The story is well fleshed out. It's ridiculous and absurd, but that's the only way it would work. A serious, emotional rollercoaster would not work with the insane driving and Shifting. It is a nice addition to the genre, and more driving games with decent plots would definitely be a good thing. The story is definitely an important part of the game, and Ubisoft certainly thought so too; you can tell that a lot of effort has been put into not just the story, but the characters. The characters are presented in pre-rendered CGI animations. The characters look amazing, from the stubble on the chin to the pores on their noses, they are astonishingly detailed. The voice actors also give credible performances, and the script is decent enough. It can be very cheesy at times, but hey, it's inspire by 70s movies! Of course it's going to be cheesy.
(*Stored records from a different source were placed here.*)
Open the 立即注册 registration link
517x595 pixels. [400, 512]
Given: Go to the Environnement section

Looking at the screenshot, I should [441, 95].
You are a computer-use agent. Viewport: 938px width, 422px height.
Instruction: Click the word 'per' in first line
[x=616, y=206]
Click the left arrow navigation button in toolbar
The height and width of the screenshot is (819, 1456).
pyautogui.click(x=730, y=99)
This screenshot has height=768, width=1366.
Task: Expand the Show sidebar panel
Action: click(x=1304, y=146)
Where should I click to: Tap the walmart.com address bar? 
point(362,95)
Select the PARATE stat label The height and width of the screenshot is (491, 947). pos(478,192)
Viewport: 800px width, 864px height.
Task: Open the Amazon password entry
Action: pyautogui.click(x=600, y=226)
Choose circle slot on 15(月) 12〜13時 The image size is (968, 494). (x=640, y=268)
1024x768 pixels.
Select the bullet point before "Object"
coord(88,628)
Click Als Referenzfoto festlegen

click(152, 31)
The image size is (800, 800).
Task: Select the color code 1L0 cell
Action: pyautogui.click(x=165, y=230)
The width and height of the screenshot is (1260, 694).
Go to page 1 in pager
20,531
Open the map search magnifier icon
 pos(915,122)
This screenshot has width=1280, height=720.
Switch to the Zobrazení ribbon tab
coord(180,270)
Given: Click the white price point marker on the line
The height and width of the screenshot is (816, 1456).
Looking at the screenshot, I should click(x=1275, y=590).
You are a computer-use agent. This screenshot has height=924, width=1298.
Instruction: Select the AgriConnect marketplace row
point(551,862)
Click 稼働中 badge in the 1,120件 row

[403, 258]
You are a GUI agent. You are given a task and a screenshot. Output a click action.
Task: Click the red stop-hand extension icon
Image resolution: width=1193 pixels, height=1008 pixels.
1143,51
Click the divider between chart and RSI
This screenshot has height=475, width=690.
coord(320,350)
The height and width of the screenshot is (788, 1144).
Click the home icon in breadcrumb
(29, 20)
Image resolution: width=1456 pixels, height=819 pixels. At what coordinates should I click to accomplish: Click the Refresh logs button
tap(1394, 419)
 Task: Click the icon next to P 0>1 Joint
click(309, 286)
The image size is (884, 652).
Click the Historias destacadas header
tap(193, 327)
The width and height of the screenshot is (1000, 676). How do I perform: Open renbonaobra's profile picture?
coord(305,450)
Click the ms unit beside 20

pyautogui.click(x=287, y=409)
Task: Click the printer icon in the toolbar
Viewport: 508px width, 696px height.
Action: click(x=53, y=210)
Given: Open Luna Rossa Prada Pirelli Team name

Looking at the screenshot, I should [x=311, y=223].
Aside from the main story, there is a lot to do in San Francisco. Scattered throughout the world are dares, activities and challenges, along with the collectible movie tokens. The dares are short, fun blasts of high octane driving. There are a good few variations of dares, ranging from driving over a certain speed for 20 seconds, to jumping a total of 300 metres in a minute, to driving 5 cars at a certain speed within a set time. Activities are a little different than dares; they are usually longer, with a set destination. With dares, you can literally complete them wherever you can. Activities, such as races or object smashing, you usually have a set route. Racing is standard, get to the destination ahead of the other races, whilst passing through every checkpoint. Open races are a little different, as the checkpoints are sparse, giving you free reign of the city in between each one. As long as you get there, it doesn't matter how. The challenges are variations on the activities, with set vehicles and bigger rewards. The movie challenges are different though, and they are very cool. Collect movie tokens out in the world and for every ten, you unlock a movie challenge. These are reenactments of famous movie chase scenes, with no boosting and shift; just good ol' driving. There is clearly a lot to do in San Francisco, and not only will it take a while to do everything, but it'll be damn good fun the entire time.
Tag police cars to trigger awesome chases

The online modes of Driver: SF are surprisingly good, as the Shift mechanic offers something that literally no other racer can. Take Tag for example, a simple game that everybody should be aware of. The game starts with an NPC controlled car which has the tag. You must hit the car, by any means necessary, to acquire that tag. The first player to hold the tag for a total of 100 seconds, wins. Pretty standard stuff. That is, until you add Shift into the mix. Chances are, you won't be able to catch the tagged player. It's possible, but not probable. You're in a car with the same power so it would be a tenuous game of cat and mouse, nobody getting closer to or further from each other. So what to do? Shift into an oncoming car, and try to hit the tagged player head on. Choosing the perfect car is so much fun! You don't want one to close to them, because you might be too late to swerve into them. Too far away though, and they have time to alter their path and avoid you. The satisfaction of a successful Shift and tag is immense. There are a decent number of online modes, such as Attack and Defend, Tag or just simple racing.

Let's be honest now, nobody thought Driver: San Francisco was going to be excellent. Perhaps the majority thought it would even be terrible. But it's not. Against all odds, Ubisoft have given the Driver series the spark that it needed. It is an adrenaline fueled racer, with a decent enough story, innovative and amazing new gameplay mechanics and a crap load of licensed cars, which all look superb. The difficulty curve can sometimes be unforgivably steep, but the pros vastly outweigh the cons. If you're a fan of the series, you'll love it. As will fans of driving and open world games in general. So that's a lot of boxes ticked for a lot of people.